Supplied information
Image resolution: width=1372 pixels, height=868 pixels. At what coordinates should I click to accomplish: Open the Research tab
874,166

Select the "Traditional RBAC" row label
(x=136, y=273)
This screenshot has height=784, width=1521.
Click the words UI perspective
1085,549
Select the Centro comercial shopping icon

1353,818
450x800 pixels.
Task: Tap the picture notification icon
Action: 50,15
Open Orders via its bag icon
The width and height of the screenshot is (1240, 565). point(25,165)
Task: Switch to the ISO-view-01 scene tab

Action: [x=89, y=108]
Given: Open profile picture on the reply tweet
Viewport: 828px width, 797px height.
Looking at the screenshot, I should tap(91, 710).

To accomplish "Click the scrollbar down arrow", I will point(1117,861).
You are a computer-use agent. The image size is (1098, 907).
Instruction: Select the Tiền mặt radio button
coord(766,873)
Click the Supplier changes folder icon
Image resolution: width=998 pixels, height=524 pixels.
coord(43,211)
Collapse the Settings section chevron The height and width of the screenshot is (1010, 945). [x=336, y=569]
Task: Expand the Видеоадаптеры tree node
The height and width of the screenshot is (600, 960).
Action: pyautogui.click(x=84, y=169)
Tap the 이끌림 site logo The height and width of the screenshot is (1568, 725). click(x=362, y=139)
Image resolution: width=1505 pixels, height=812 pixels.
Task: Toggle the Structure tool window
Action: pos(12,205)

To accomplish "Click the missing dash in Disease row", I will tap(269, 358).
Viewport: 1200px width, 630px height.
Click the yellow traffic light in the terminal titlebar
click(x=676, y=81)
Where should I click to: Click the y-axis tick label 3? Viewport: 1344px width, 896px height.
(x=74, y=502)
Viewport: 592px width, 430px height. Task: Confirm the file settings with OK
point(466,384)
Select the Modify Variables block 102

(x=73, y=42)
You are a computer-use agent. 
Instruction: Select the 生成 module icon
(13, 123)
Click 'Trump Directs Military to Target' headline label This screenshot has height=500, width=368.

What this task involves
Print, without alteration, only the lines above between the one holding "Task: Switch to the ISO-view-01 scene tab" and the one holding "You are a computer-use agent. The", inclusive.

Response box
Task: Switch to the ISO-view-01 scene tab

Action: [x=89, y=108]
Given: Open profile picture on the reply tweet
Viewport: 828px width, 797px height.
Looking at the screenshot, I should tap(91, 710).

To accomplish "Click the scrollbar down arrow", I will point(1117,861).
You are a computer-use agent. The image size is (1098, 907).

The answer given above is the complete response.